> Selected text:
Letters & Enquiries
Featuring commentaries about previously published articles and news items, along with opinions of interest to PNGAA members. Also included are enquiries from those who require assistance with their research or finding someone from the past. Please send your contributions to firstname.lastname@example.org
The Kokoda Trail/Track Debate
I refer to the current Kokoda Trail/Kokoda Track debate in PNG Kundu. ‘Kokoda Trail’ is the official name of Battle Honour awarded to the Papuan Infantry Battalion and the ten Australian infantry battalions who fought in the Kokoda campaign by the Commonwealth Battles Nomenclature Committee in 1958.
Battle Honours or colours symbolise the spirit of a regiment for they carry the names of battles that commemorate the gallant deeds performed from the time it was raised. This association of Colours with heroic deeds means they are regarded with veneration. In a sense, they are the epitome of the history of the regiment.
The full history of a regiment is contained in written records, but these are not portable in a convenient form. On the other hand, the Colours, emblazoned with distinction for long and honourable service, are something in the nature of a silken history, the sight of which creates a feeling of pride in soldiers and ex-soldiers.
This is a significance that some who have never worn the uniform will never fully comprehend. It would be a brave person who had the temerity to suggest that these battalions unpick the word ‘Kokoda Trail’ from their regimental colours and replace it with ‘Kokoda Track’!The Australian War Memorial, which is the custodian of our military heritage, honoured the Battle Honour of the ten Australian infantry battalions who fought in the Kokoda campaign by naming the Second World War Galleries‘Kokoda Trail’.
‘Kokoda Trail’ is the official name recognised by the Returned Services League of Australia.
A motion by the NSW Branch of the league to have the Kokoda Trail renamed ‘Kokoda Track’ was defeated at the RSL National Congress held in Dubbo on 14–15September 2010.
During the establishment of self-government in 1972, PNG government officials from the Department of Lands decided to examine the name of the mail route between Owers Corner and Kokoda with a view to formalising an official name for it. They determined that the name ‘Kokoda Trail’ would be proclaimed. One can assume they would have been influenced by the name of the Battle Honour which had been awarded to their Papuan Infantry Battalion in 1958.
Chief Minister Michael Somare assumed office on 23 June 1972when the nation achieved self-government as part of the process to independence in 1975. Somare accepted the recommendation of the Geographic Place Names Committee and the name ‘Kokoda Trail’ was gazetted on 12 October 1972 (PNG Government Gazette, No. 88 of 12October 1972, page 1362, column2. Notice 1972/28 of the PNG Place Names Committee refers).

> Material:

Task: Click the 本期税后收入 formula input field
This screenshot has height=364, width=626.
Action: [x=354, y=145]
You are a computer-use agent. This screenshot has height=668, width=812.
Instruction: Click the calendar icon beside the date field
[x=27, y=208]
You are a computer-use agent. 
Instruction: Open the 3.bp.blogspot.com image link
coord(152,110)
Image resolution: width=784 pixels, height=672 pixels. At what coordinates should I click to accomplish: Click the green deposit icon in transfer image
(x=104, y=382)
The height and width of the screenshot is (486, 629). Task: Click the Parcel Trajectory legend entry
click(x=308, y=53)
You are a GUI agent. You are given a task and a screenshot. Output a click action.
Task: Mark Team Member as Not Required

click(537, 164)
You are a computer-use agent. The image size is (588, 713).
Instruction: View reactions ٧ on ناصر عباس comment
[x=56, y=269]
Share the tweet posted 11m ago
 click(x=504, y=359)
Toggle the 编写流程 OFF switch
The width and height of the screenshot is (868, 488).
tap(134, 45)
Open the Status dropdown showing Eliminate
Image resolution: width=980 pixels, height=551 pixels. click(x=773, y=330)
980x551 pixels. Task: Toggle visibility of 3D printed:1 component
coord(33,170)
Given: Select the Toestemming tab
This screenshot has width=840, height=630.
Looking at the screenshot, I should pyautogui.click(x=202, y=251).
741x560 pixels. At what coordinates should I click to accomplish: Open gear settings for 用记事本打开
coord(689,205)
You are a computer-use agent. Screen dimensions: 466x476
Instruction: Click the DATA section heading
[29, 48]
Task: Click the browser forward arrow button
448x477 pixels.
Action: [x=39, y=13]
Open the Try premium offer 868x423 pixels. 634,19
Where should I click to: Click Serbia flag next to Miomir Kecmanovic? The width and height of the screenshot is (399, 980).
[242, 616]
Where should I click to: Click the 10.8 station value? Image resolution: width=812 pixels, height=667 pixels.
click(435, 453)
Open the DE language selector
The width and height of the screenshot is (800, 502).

> Aim A:
According to the Kokoda letter, where was the 2010 RSL National Congress held?
> Aim B:
Please quote the Kokoda letter word for word, beginning at the words "Battle Honours or" and stopping after "soldiers and ex-soldiers.".

> Full response A:
Dubbo

> Full response B:
Battle Honours or colours symbolise the spirit of a regiment for they carry the names of battles that commemorate the gallant deeds performed from the time it was raised. This association of Colours with heroic deeds means they are regarded with veneration. In a sense, they are the epitome of the history of the regiment.
The full history of a regiment is contained in written records, but these are not portable in a convenient form. On the other hand, the Colours, emblazoned with distinction for long and honourable service, are something in the nature of a silken history, the sight of which creates a feeling of pride in soldiers and ex-soldiers.